The protestors' plan is for the strike to be escalated to civil disobedience until demands are met for a handover of power to a civilian government and prosecution of those responsible for the football killings, although it does not appear that the action will be followed by the majority of Egyptians.

The students hold both the Supreme Council of the Armed Forces and the Interior Ministry accountable for the carnage that took place on 1 February after a match between Cairo's Al-Ahly and Port Said's Al-Masry teams. They have repeated statements made by members of parliament blaming the police for both incompetence and complicity.

The strike coincided with the first anniversary of the toppling of former President Hosni Mubarak.

On 2 February the student union of the German University in Cairo (GUC) issued a demand, via its Facebook page, for the supreme council to step down immediately and hand over power to an elected civil authority.

The student union also wants withdrawal of confidence from Kamal El-Ganzoury's cabinet, holds it accountable for crimes and calls for forming a revolutionary cabinet capable of fulfilling the people's demands.

The statement said that GUC student Karim Khouzam, a freshman studying management, was among those massacred at the stadium.

Similar calls to escalate protests and sit-ins on campus to strikes, class boycotts and civil disobedience have been issued by student unions at many other Egyptian universities.

They include the American University in Cairo (AUC), Ain Shams University, Zagazig University, the Arab Academy for Science, Technology and Maritime Transport, the French University in Egypt, Modern Sciences and Arts University, Modern Academy, Nile University and Cairo University.

The AUC announced that Omar Mohsen, an economics senior due to graduate in February, was among those killed during the Port Said violence.

According to Caravan, the voice of the AUC in the Cairo community, the student union has called for three days of mourning with university flags lowered as a sign of respect for Mohsen and other ‘martyrs’.

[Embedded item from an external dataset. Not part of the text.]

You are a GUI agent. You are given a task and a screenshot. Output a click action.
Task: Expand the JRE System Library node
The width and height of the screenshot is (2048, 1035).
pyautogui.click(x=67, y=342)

“State-run media have been connecting such chaotic events to the revolution to scare people from instability. However, these events took place directly after the cancellation of the state of emergency and the interrogation of the interior minister in parliament [in which he claimed] the impossibility of a complete cancellation of emergency law,” the AUC student union's statement said.

The supreme council, it added, was “seeking to systematically discipline the youth forces that have participated in the revolution”.

The union also called for trying all cabinets that have governed Egypt over the past year, holding them accountable for their complicity in supreme council crimes.

According to a report published on 4 February by Ahram Online, students at Cairo University’s political science and economics faculties have released “a statement of mourning”.

In the statement the students demand that those responsible for the Port Said stadium deaths and the killing of protesters near the Ministry of Interior and cabinet building in the past months be put on trial immediately.

They also demand that the government, whom ‘revolutionary forces’ blame for the atrocities, be restructured and cleared of former regime loyalists.

The students, who played a leading role in the one-year-old Egyptian revolution, are insisting on prompt presidential elections and are demanding a strong reaction from parliament to the recent violence.

And in a 4 February Facebook statement posted by the April 6 Youth Movement under the slogan “Stay at Home”, a campaign called “Egyptian People on Strike” asks all Egyptians to go on strike until the demands of the revolution are met and until the supreme council steps down.

Commenting on the developments Magdi Tawfik Abdelhamid, a researcher at Cairo's National Research Centre, told University World News: “What is happening in Egypt is a very clear example of the harmful impact of political instability and social unrest on the performance of universities and the development of the higher education sector.”